▸ WORK TO DO
Write out the lines from the line containing "Click the help icon beside Reset Account" up to and including the line containing "Looking at the screenshot, I should [x=49, y=350].", reproducing them verbatim.

Records contained in a dataset:

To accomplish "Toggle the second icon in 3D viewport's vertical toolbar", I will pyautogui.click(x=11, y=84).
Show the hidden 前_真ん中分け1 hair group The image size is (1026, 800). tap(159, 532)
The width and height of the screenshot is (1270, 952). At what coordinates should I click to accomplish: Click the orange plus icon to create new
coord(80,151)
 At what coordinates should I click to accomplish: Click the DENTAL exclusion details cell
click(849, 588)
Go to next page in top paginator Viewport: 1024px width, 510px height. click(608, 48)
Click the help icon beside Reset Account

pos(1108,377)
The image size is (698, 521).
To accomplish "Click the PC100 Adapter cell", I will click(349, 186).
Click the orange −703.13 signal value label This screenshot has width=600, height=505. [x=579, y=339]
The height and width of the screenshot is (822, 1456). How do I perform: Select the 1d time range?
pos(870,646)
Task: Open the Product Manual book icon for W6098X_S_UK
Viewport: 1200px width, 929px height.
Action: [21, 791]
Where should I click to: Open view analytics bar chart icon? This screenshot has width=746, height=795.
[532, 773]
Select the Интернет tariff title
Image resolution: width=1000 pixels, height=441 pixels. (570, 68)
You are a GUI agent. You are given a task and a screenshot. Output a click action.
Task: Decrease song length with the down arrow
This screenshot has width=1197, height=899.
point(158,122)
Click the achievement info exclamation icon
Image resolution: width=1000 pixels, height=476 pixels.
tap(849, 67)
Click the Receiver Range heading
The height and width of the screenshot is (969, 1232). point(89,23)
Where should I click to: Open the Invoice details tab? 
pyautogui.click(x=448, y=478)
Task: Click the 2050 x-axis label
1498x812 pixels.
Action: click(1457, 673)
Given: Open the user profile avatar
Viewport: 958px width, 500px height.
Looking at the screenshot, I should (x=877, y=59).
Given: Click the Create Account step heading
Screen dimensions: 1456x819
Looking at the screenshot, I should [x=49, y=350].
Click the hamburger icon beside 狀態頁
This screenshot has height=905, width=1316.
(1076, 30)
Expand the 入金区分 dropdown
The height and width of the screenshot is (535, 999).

▸ REPLY TO THE EXERCISE
Click the help icon beside Reset Account

pos(1108,377)
The image size is (698, 521).
To accomplish "Click the PC100 Adapter cell", I will click(349, 186).
Click the orange −703.13 signal value label This screenshot has width=600, height=505. [x=579, y=339]
The height and width of the screenshot is (822, 1456). How do I perform: Select the 1d time range?
pos(870,646)
Task: Open the Product Manual book icon for W6098X_S_UK
Viewport: 1200px width, 929px height.
Action: [21, 791]
Where should I click to: Open view analytics bar chart icon? This screenshot has width=746, height=795.
[532, 773]
Select the Интернет tariff title
Image resolution: width=1000 pixels, height=441 pixels. (570, 68)
You are a GUI agent. You are given a task and a screenshot. Output a click action.
Task: Decrease song length with the down arrow
This screenshot has width=1197, height=899.
point(158,122)
Click the achievement info exclamation icon
Image resolution: width=1000 pixels, height=476 pixels.
tap(849, 67)
Click the Receiver Range heading
The height and width of the screenshot is (969, 1232). point(89,23)
Where should I click to: Open the Invoice details tab? 
pyautogui.click(x=448, y=478)
Task: Click the 2050 x-axis label
1498x812 pixels.
Action: click(1457, 673)
Given: Open the user profile avatar
Viewport: 958px width, 500px height.
Looking at the screenshot, I should (x=877, y=59).
Given: Click the Create Account step heading
Screen dimensions: 1456x819
Looking at the screenshot, I should [x=49, y=350].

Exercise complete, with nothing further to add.